Task brief: From the data below, copy out in full each line that contains the string "should". Treat case as significant.

Listing:
+===+

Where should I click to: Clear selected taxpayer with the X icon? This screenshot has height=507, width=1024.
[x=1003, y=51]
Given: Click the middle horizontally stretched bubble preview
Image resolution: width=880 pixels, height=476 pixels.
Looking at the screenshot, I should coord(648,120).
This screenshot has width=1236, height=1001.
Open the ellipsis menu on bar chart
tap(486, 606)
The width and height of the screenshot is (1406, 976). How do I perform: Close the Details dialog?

+===+

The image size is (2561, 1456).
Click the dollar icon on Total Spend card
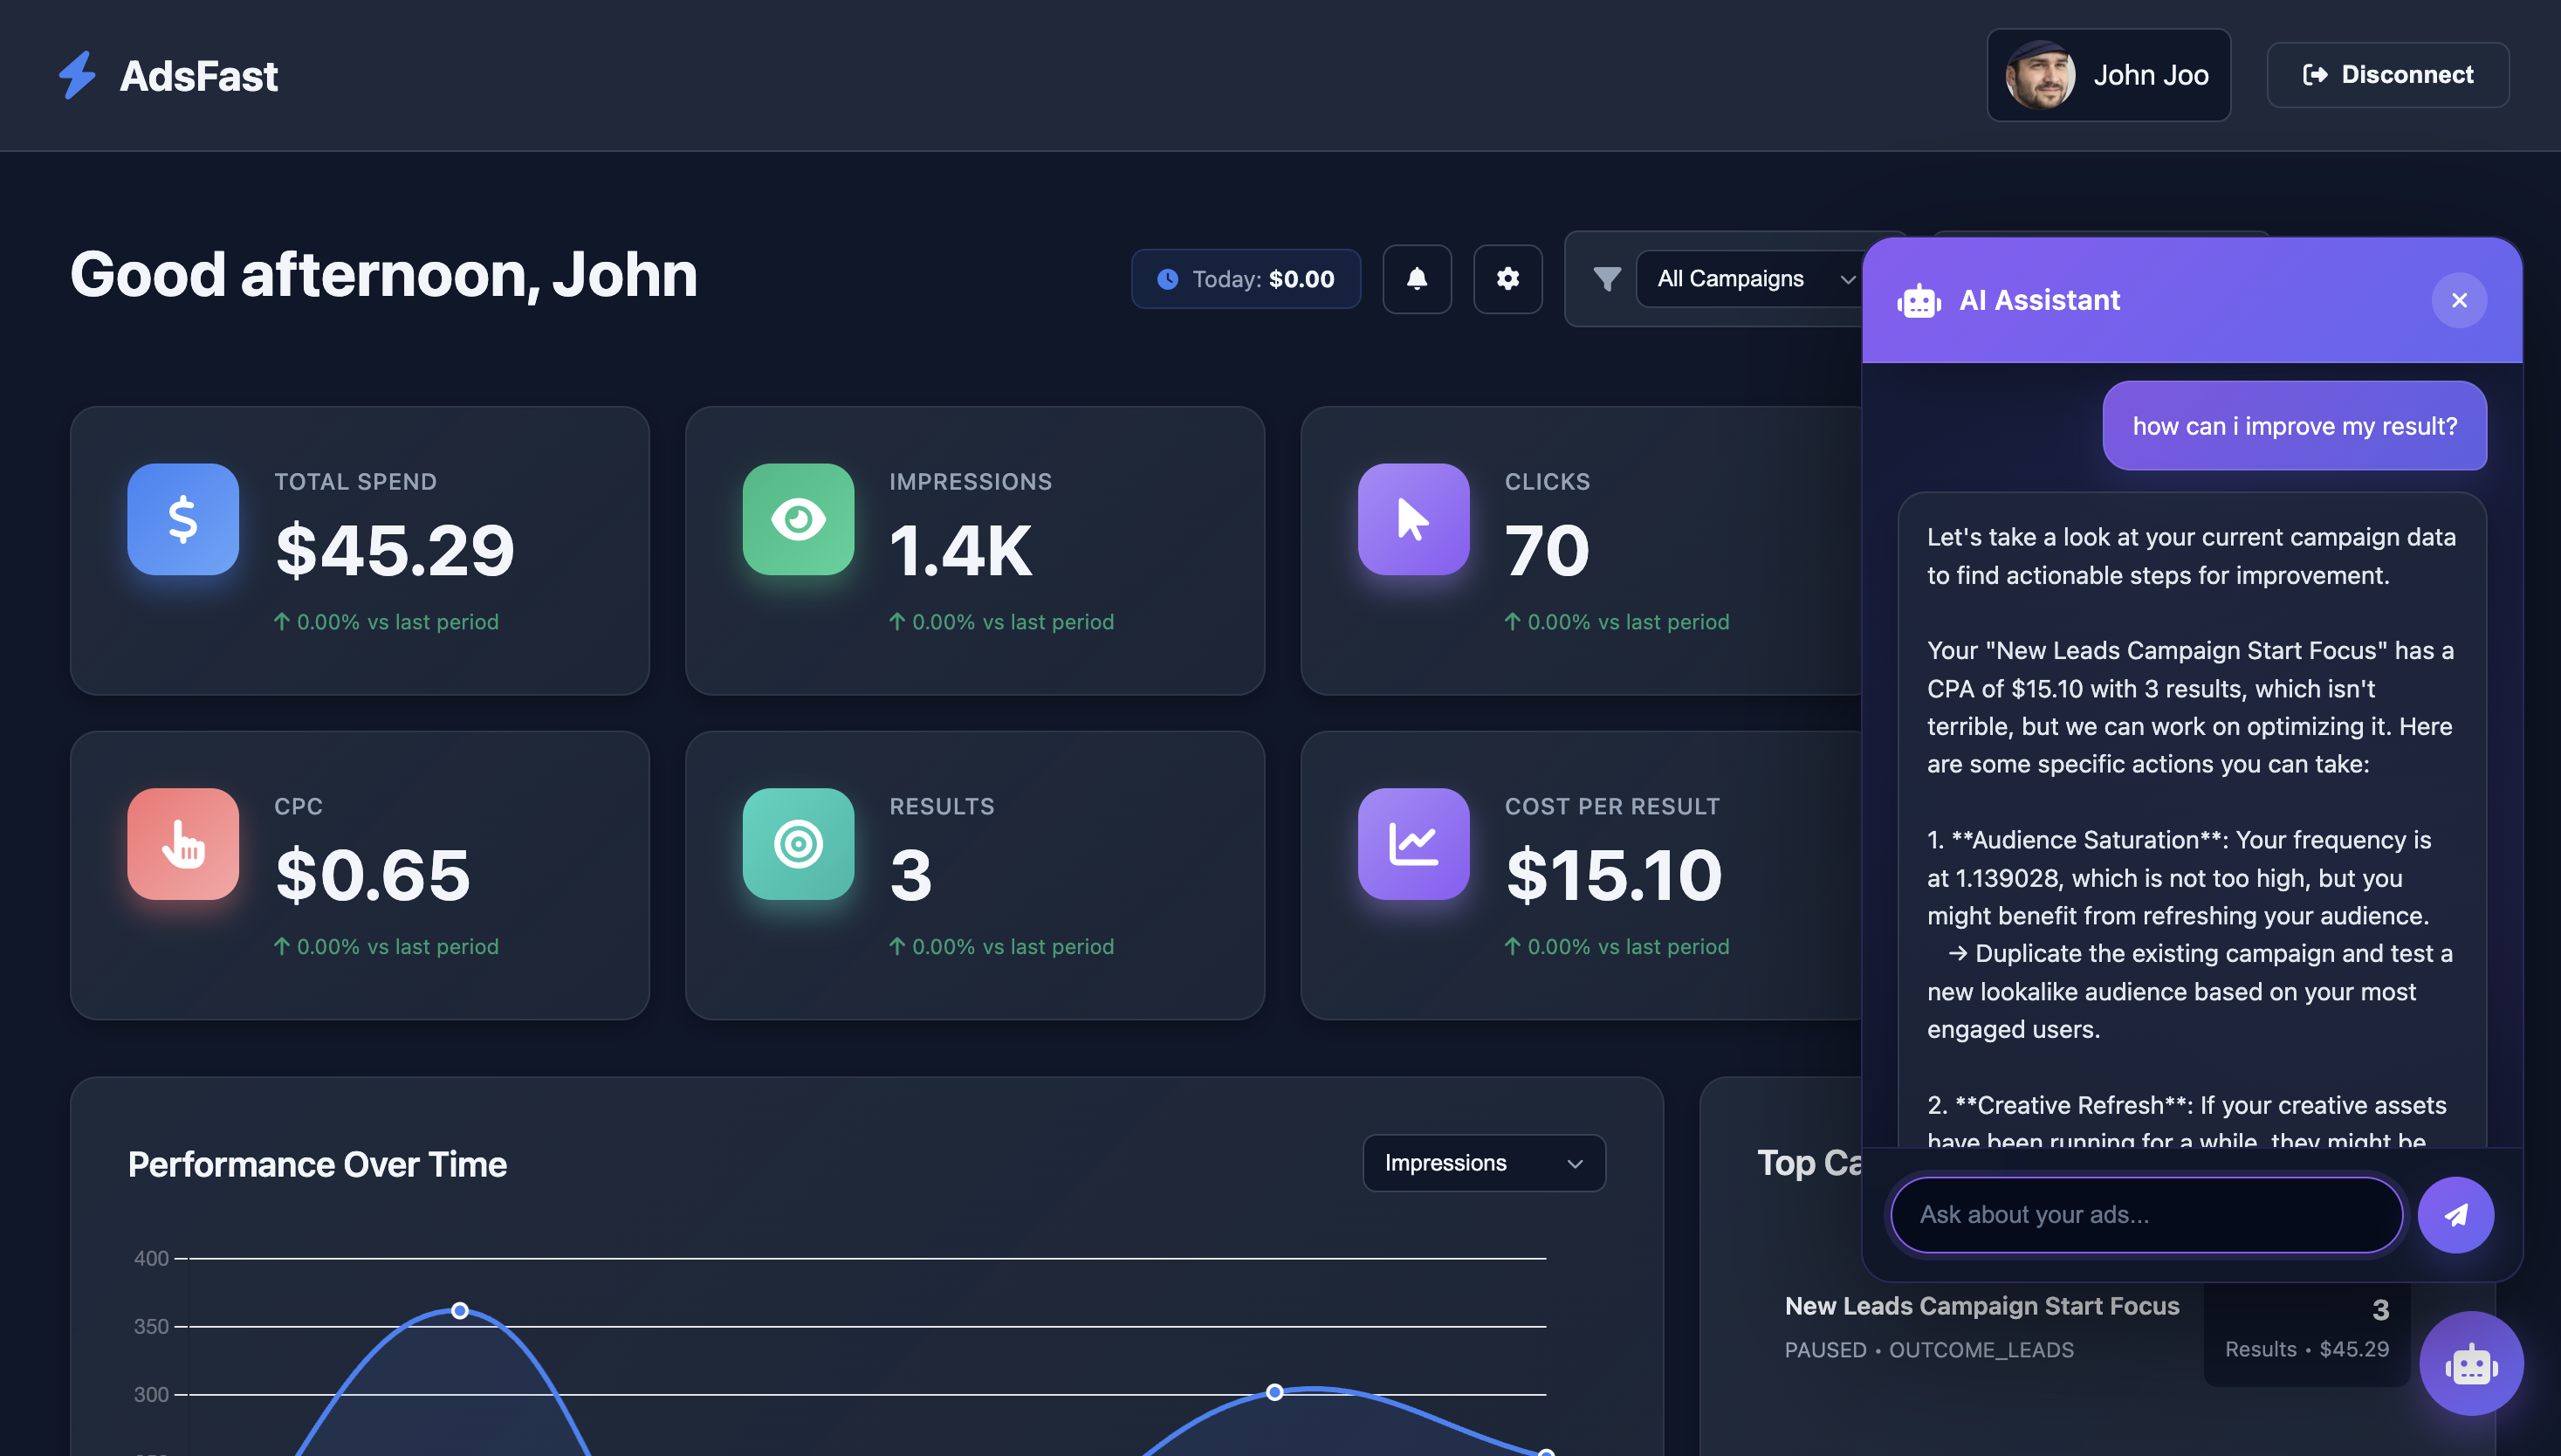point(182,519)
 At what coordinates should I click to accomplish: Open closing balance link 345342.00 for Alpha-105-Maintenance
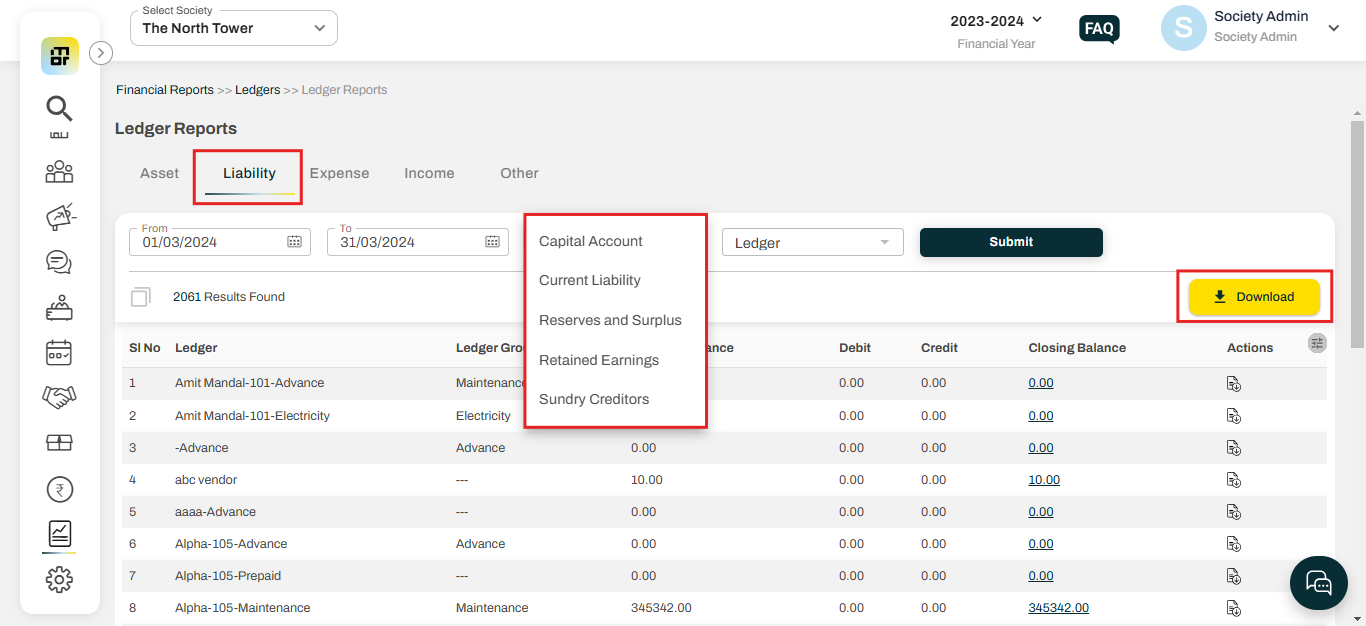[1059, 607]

+===+

Result of this exercise:
Where should I click to: Clear selected taxpayer with the X icon? This screenshot has height=507, width=1024.
Looking at the screenshot, I should coord(648,120).
 At what coordinates should I click to accomplish: Open closing balance link 345342.00 for Alpha-105-Maintenance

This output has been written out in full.